Specifically Herr and colleague Gill Pratt of Olin College in Massachusetts, are busy building a new and improved artificial knee. Four years in the making, their knee prosthesis incorporates computer sensors that measure knee resistance as a person moves. With conventional computer-controlled knee prostheses, a professional may program the prosthesis with specific knee resistance information on a onetime or occasional basis. But “once the patient leaves the office, he may change shoes, or terrain, or gain weight,” he explains. Herr’s highly adaptive device allows the user to “modify the knee himself. He doesn’t have to continue going back to a professional to integrate the professional know-how.” Now working with Össur Inc, an Icelandic company, to get the device into the marketplace, Herr says their knee technology will likely be more economical than other state-of-the-art computerized knees, which currently cost about $20,000. Herr and his colleagues also are working on creating an ankle brace for treating drop-foot, a typical condition of stroke patients in which the anterior leg muscles no longer function properly, causing the foot to slap on the ground uncontrollably. The device uses external motors to replace the muscle function.
Seven Patents
With seven patents listed on his resume — in person, he’s offhand about how many he actually has, saying he “doesn’t care” — Herr has a number of other assisted technology achievements to his credit. He has designed a running shoe, not specifically for the disabled, which uses carbon composite springs in the mid-sole; the springs reduce the metabolic requirements for running by offering greater shock absorption and a higher degree of shoe stability compared to other air or gel mid-soled systems. Herr is currently negotiating with several manufacturers to bring the shoe to market. He also designs interface systems to attach prostheses to the body.

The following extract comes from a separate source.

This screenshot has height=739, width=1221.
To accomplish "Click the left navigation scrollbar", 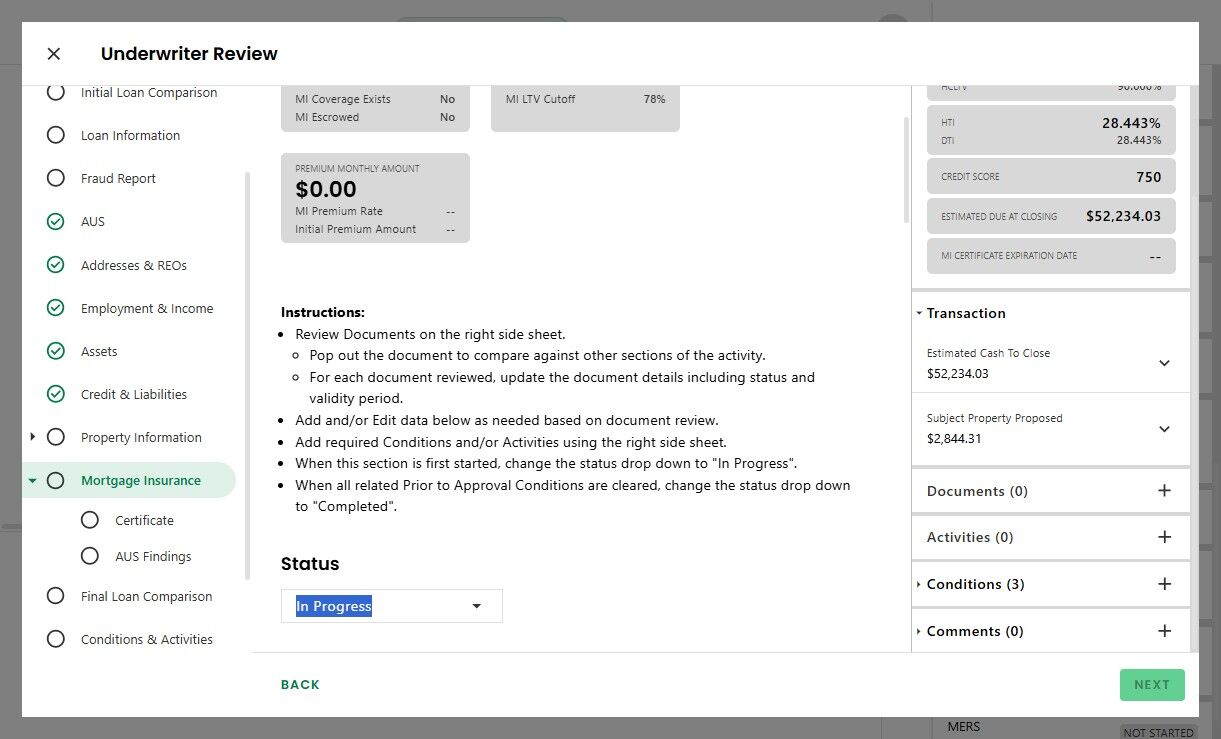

He gained his first patent, in 1990, for a socket with an inflatable surface that surrounds the residual limb with fluid. Wearers can make adjustments in the prosthesis to fit daily changes in the limb, which often is swollen in the morning and shrinks as the day progresses. Herr’s personal experience with prostheses offers an invaluable advantage to his field research. “I understand the problems and I understand the needs of the patient at a deeper level, because I live with the technology every day,” he says.
He also brings to the enterprise highly developed analytical skills that are needed to pinpoint problem areas when something hurts, since the pain an amputee feels may emanate from one area but be experienced as coming from another.
Herr’s source of inspiration for projects is entirely “knee-driven,” he says, adding that it’s finding the financial resources to pursue projects — not coming up with ideas — that creates a limitation. “To state the obvious, most people want to make a difference,” he says, adding, “There are a gazillion problems to solve. It’s finding a solution that’s difficult, but that’s what fires me.”